** Work task **
Pictures aside, the output must consist of the lines from the one containing "Select 'The minimum" through the end of the data, reproduced exactly.

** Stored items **

=-=-=

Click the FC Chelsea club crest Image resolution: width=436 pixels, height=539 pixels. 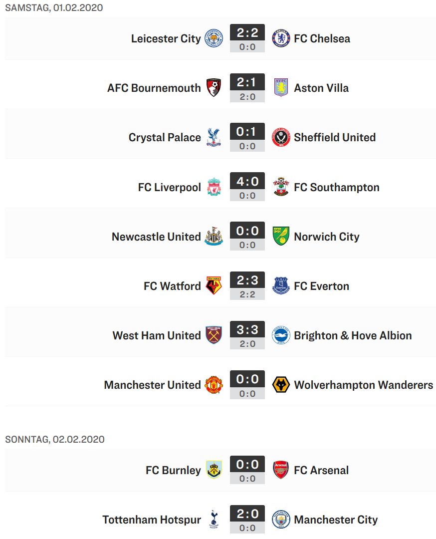(x=281, y=38)
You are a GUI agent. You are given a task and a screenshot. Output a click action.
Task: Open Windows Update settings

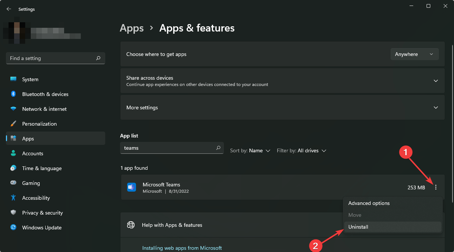[x=42, y=227]
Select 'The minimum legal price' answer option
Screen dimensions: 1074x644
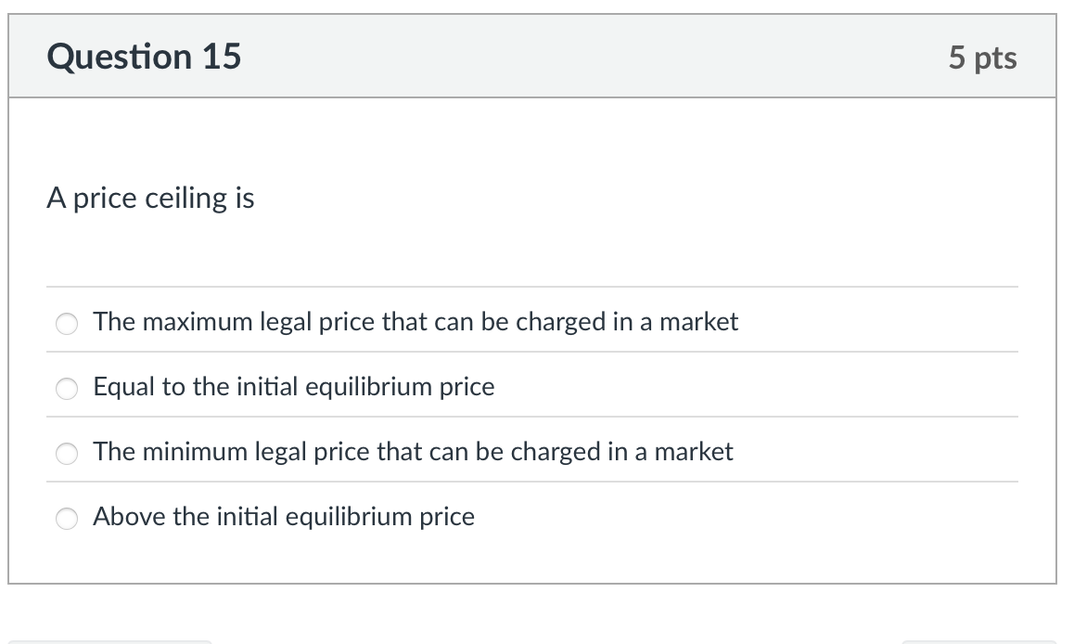(413, 452)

=-=-=

** Written solution **
Select 'The minimum legal price' answer option
Screen dimensions: 1074x644
(413, 452)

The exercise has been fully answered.